• TASK TO CARRY OUT: Reproduce the entries below word for word, keeping every line in its original order.

• AVAILABLE DATA:
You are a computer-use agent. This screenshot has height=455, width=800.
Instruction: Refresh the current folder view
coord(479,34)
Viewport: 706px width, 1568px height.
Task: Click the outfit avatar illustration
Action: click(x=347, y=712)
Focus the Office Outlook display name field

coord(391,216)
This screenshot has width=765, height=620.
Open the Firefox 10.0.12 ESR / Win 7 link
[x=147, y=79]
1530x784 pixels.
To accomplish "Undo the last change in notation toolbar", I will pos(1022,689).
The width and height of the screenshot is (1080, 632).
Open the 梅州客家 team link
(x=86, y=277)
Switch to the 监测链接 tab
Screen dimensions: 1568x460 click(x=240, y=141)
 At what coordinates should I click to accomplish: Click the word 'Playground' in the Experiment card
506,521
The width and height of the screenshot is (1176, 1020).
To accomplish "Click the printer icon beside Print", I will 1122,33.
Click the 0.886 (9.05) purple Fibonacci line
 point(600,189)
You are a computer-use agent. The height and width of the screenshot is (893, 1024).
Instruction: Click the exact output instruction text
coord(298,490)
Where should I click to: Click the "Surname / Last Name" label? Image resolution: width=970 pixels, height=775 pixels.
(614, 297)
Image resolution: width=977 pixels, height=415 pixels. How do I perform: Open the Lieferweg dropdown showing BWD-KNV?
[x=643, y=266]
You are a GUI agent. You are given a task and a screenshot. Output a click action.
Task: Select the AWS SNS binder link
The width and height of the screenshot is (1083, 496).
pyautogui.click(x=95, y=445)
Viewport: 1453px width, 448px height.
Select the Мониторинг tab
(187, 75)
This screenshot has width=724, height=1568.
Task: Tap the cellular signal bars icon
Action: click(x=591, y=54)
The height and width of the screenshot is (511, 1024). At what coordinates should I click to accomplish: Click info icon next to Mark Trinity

• SOLVED EXERCISE:
You are a computer-use agent. This screenshot has height=455, width=800.
Instruction: Refresh the current folder view
coord(479,34)
Viewport: 706px width, 1568px height.
Task: Click the outfit avatar illustration
Action: click(x=347, y=712)
Focus the Office Outlook display name field

coord(391,216)
This screenshot has width=765, height=620.
Open the Firefox 10.0.12 ESR / Win 7 link
[x=147, y=79]
1530x784 pixels.
To accomplish "Undo the last change in notation toolbar", I will pos(1022,689).
The width and height of the screenshot is (1080, 632).
Open the 梅州客家 team link
(x=86, y=277)
Switch to the 监测链接 tab
Screen dimensions: 1568x460 click(x=240, y=141)
 At what coordinates should I click to accomplish: Click the word 'Playground' in the Experiment card
506,521
The width and height of the screenshot is (1176, 1020).
To accomplish "Click the printer icon beside Print", I will 1122,33.
Click the 0.886 (9.05) purple Fibonacci line
 point(600,189)
You are a computer-use agent. The height and width of the screenshot is (893, 1024).
Instruction: Click the exact output instruction text
coord(298,490)
Where should I click to: Click the "Surname / Last Name" label? Image resolution: width=970 pixels, height=775 pixels.
(614, 297)
Image resolution: width=977 pixels, height=415 pixels. How do I perform: Open the Lieferweg dropdown showing BWD-KNV?
[x=643, y=266]
You are a GUI agent. You are given a task and a screenshot. Output a click action.
Task: Select the AWS SNS binder link
The width and height of the screenshot is (1083, 496).
pyautogui.click(x=95, y=445)
Viewport: 1453px width, 448px height.
Select the Мониторинг tab
(187, 75)
This screenshot has width=724, height=1568.
Task: Tap the cellular signal bars icon
Action: click(x=591, y=54)
The height and width of the screenshot is (511, 1024). At what coordinates should I click to accomplish: Click info icon next to Mark Trinity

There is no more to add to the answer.